- Developer: Joey Hess et al
- Release: April 29, 2006; 20 years ago
- Stable release: 3.20260201 / 2026-02-01[±]
- Written in: Perl
- Operating system: Unix-like
- Type: Wiki software
- License: GPL v2 or later
- Website: ikiwiki.info
- Repository: source.ikiwiki.branchable.com?p=source.git%3Ba%3Dsummary ;

= Ikiwiki =

Free and open-source wiki application

ikiwiki is a free and open-source wiki application, designed by Joey Hess. It is licensed under the terms of the GNU General Public License, version 2 or later. ikiwiki is written in Perl, although external plugins can be implemented in any language.
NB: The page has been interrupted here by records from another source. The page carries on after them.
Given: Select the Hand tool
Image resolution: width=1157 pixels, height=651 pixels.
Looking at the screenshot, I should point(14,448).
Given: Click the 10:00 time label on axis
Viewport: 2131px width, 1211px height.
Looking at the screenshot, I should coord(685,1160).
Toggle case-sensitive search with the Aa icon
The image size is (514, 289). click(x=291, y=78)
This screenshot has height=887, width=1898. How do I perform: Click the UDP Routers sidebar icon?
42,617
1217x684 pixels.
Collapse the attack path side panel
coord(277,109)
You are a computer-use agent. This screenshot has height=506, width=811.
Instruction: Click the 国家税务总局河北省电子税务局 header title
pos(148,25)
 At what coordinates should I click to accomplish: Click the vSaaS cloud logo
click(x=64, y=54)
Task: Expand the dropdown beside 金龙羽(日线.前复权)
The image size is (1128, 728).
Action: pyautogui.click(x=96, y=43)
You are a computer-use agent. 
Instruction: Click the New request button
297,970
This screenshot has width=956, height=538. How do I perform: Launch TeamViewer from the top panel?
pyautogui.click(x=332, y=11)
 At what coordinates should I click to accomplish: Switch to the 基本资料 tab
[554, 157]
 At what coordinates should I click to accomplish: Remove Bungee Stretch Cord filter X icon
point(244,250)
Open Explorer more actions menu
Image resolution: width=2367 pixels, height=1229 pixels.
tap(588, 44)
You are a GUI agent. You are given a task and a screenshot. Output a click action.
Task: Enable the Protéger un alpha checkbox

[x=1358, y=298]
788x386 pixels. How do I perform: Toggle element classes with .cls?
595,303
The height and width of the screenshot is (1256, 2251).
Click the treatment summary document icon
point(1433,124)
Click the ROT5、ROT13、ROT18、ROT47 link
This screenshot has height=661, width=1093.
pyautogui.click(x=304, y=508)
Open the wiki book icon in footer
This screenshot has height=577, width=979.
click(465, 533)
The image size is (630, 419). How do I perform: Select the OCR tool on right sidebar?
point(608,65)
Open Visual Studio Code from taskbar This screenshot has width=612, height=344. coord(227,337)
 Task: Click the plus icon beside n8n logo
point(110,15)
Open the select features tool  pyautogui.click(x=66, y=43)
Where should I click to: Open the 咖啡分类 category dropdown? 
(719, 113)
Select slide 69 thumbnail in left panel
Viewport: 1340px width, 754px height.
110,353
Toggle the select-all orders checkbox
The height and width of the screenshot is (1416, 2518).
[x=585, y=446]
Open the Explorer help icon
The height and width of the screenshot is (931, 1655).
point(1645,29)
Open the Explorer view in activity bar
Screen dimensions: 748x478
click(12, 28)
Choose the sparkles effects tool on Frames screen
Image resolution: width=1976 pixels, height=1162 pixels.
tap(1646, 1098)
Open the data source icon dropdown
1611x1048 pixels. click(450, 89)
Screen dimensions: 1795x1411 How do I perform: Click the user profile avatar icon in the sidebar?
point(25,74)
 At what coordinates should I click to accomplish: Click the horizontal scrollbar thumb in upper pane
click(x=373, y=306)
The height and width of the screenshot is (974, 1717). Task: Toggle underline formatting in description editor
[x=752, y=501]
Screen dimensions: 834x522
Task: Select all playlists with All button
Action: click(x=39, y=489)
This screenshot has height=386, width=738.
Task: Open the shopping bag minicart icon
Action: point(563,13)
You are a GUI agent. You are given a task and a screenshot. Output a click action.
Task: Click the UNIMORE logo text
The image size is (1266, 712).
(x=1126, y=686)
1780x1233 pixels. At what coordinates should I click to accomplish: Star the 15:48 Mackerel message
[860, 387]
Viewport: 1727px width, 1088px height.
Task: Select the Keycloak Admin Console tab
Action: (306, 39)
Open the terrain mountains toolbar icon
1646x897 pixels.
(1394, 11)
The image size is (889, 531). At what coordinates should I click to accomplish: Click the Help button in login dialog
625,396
Unlike conventional wiki software, ikiwiki stores its pages in a standard version control system such as Git, Subversion or others.

==Features==
ikiwiki supports several lightweight markup languages, including Markdown, Creole, reStructuredText and Textile.

In the simplest case, it can function as an off-line static web site generator (possibly still allowing different users to submit changes through VCS; this method is sometimes referred to as wiki compiler), but it can use CGI to function as a normal web-interfaced wiki as well. Login via OpenID is supported.

ikiwiki can be used for maintaining a blog, and includes common blogging functionality such as comments and RSS feeds. The installer includes an option to set up a simple blog at install time.

ikiwiki is included in various Linux distributions, including Debian and Ubuntu.